Some time after, I saw a Company of Souldiers marching, with Drums beating; and I perceived Two detached from the rest, to come and take speech of me. When they were come within hearing, I asked them, Where I was? “You are in France” answered they: “But what Devil hath put you into that Dress? And how comes it that we know you not? Is the Fleet then arrived? Are you going to carry the News of it to the Governor? And why have you divided your Brandy into so many Bottles?” To all this I made answer, That the Devil had not put me into that Dress: That they knew me not; because they could not know all Men: That I knew, nothing of the Seine’s carrying Ships to Paris: That I had no news for the Marshal de l’Hospital; 9 and that I was not loaded with Brandy. “Ho, ho,” said they to me, taking me by the Arm, “you are a merry Fellow indeed; come, the Governor will make a shift to know you, no doubt on’t.”
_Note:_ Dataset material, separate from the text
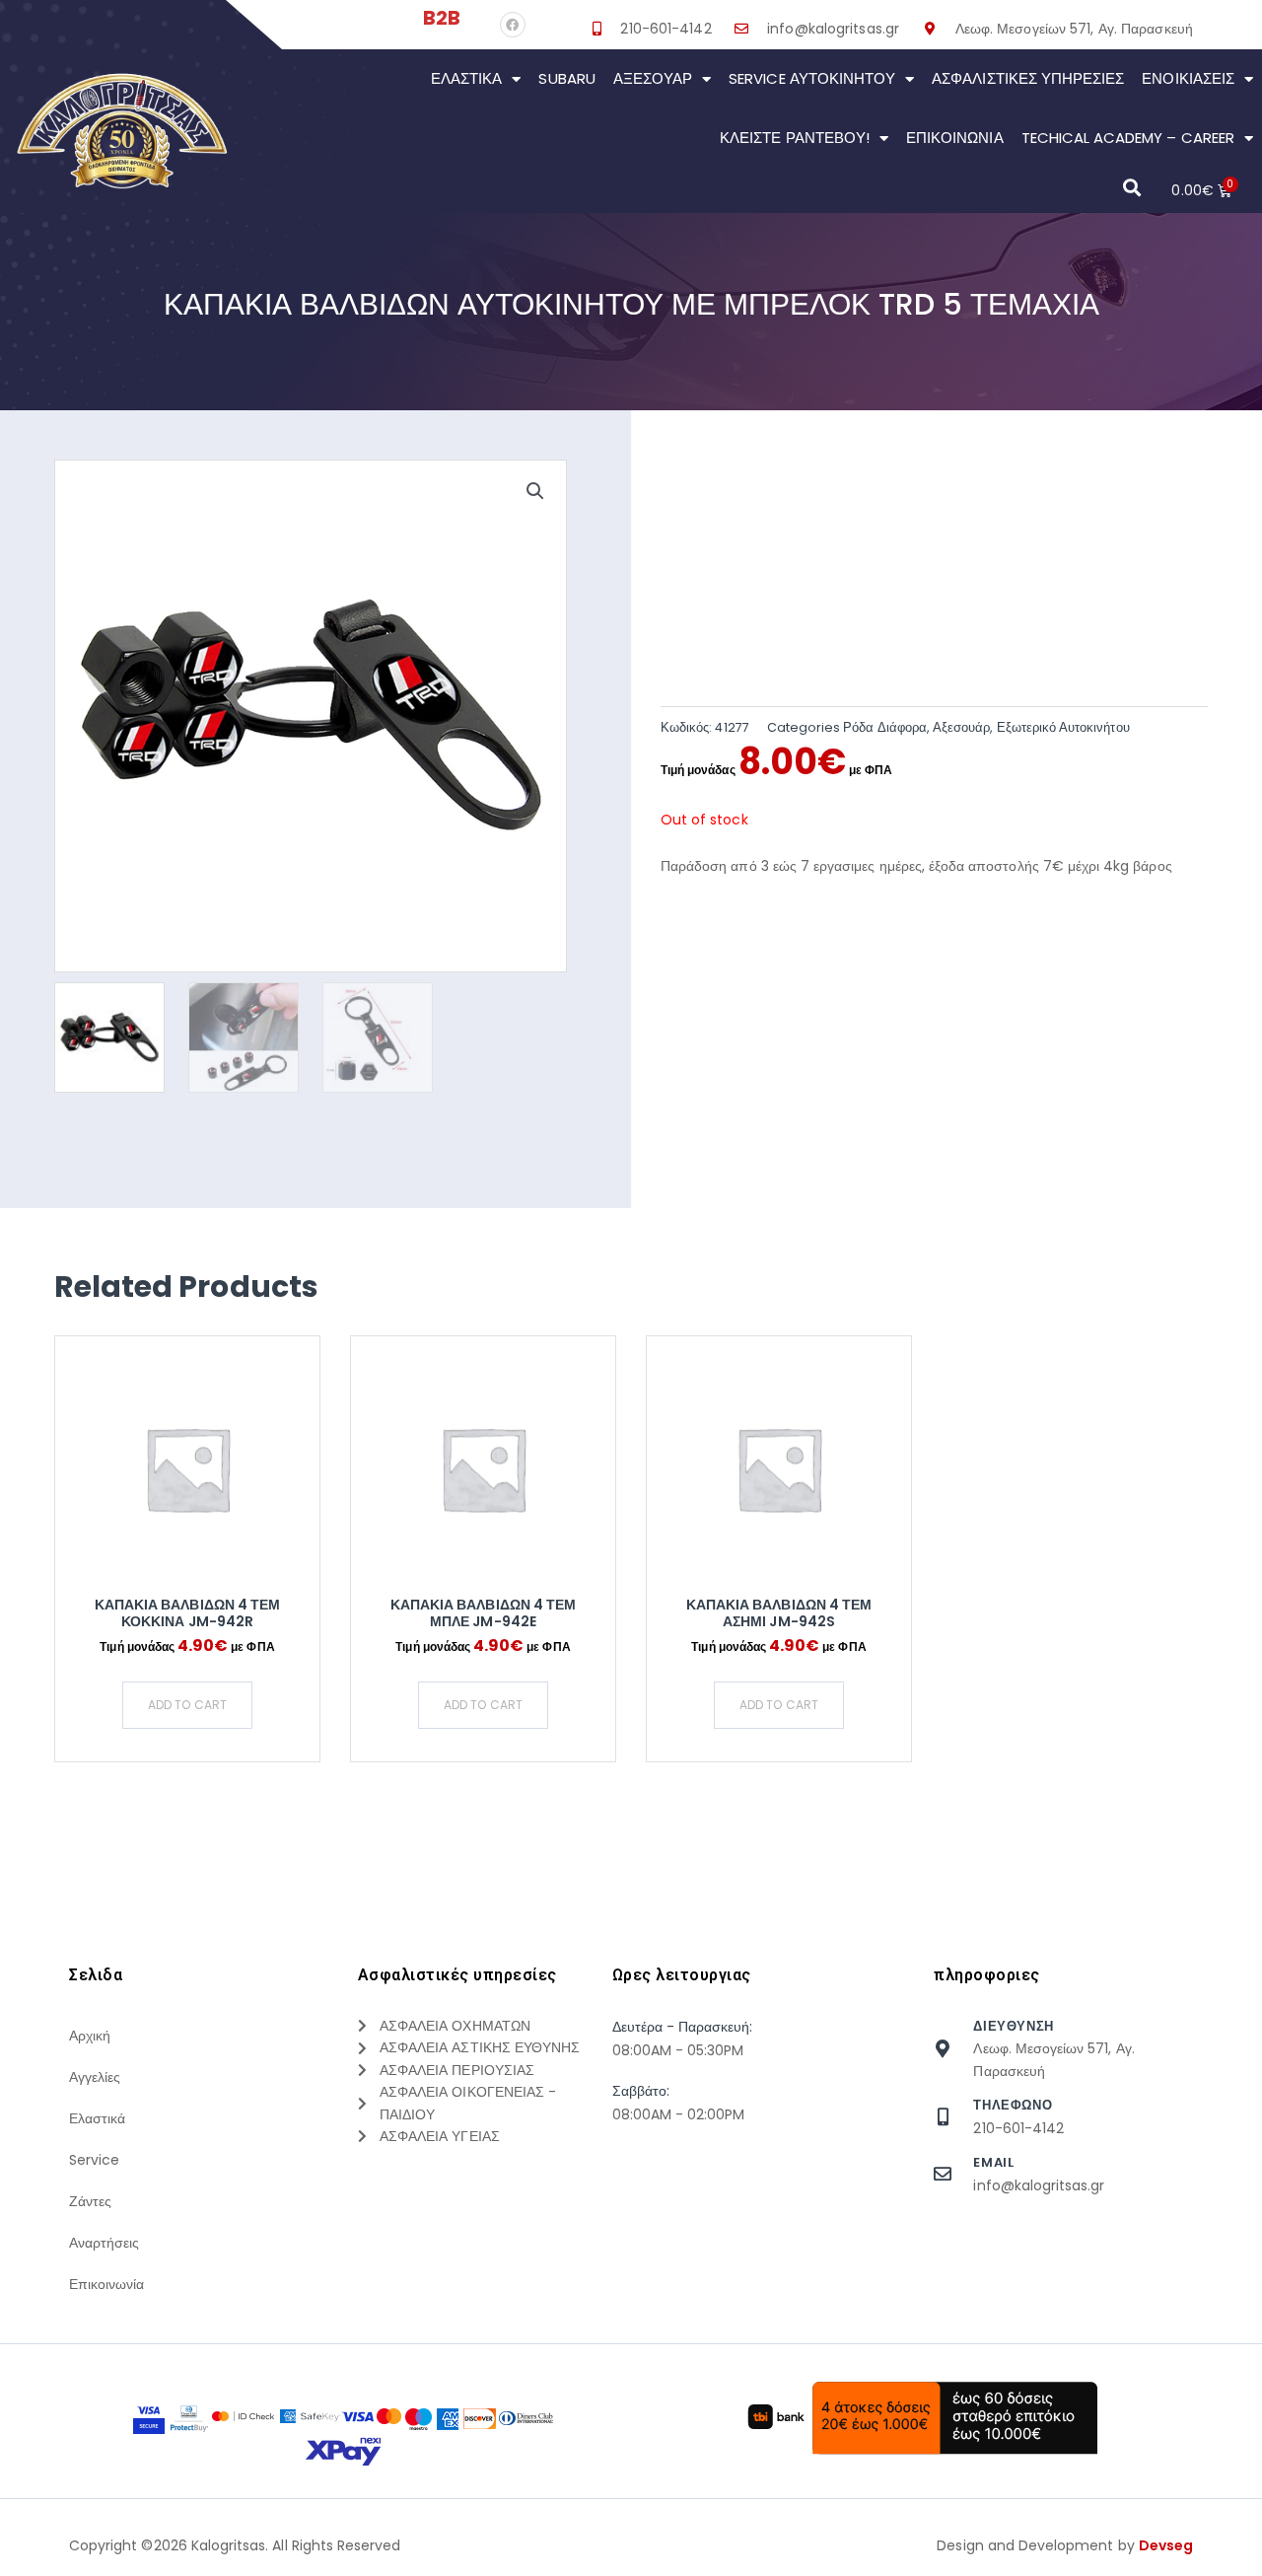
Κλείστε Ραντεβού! (795, 137)
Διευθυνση (1013, 2026)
They led me to their Company, where I learnt that I was in reality in France, but that it was in New–France: So that some time after, I was presented before the Governor, who asked me my Country, my Name and Quality; and after that I had satisfied him in all Points, and told him the pleasant Success of my Voyage, whether he believed it, or only pretended to do so, he had the goodness to order me a Chamber in his Apartment. I was very happy, in meeting with a Man capable of lofty Opinions, and who was not at all surprised when I told him that the Earth must needs have turned during my Elevation; seeing that having begun to mount about Two Leagues from Paris, I was fallen, as it were, by a perpendicular Line in Canada.

6 Cf. M. Rostand’s Cyrano de Bergerac, act III., scene xi.: “One way was to stand naked in the sunshine, in a harness thickly studded with glass phials, each filled with morning dew. The sun in drawing up the dew, you see, could not have helped drawing me up too!” (Miss Gertrude Hall’ s translation.)
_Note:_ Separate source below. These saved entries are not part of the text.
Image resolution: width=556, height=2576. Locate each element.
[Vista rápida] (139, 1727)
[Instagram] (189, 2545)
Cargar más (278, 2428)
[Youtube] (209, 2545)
7 Generous = noble. Cf. Lord Burleigh, Precepts to his Son: “Let her not be poor, how generous soever; for a man can buy nothing in the market with gentility.”

8 Stammering, mumbling; a North of England word.

9 Paul Lacroix, the editor of the French edition of Cyrano’s works, not understanding this phrase, has ingeniously invented the interpretation of “quarantine officer” for it. Not only have the words never had this meaning, but they are evidently a proper name. And in fact Francois de l’Hospital, Marechal de France, was Governor of Paris in 1649, the year when the Voyage to the Moon was probably written. Cyrano, thinking he has fallen in France, near Paris, and being asked if he carries news of the fleet to the Governor, naturally answers that he knows nothing of ships going to Paris, and that he carries no news to the Marechal de l’ Hospital.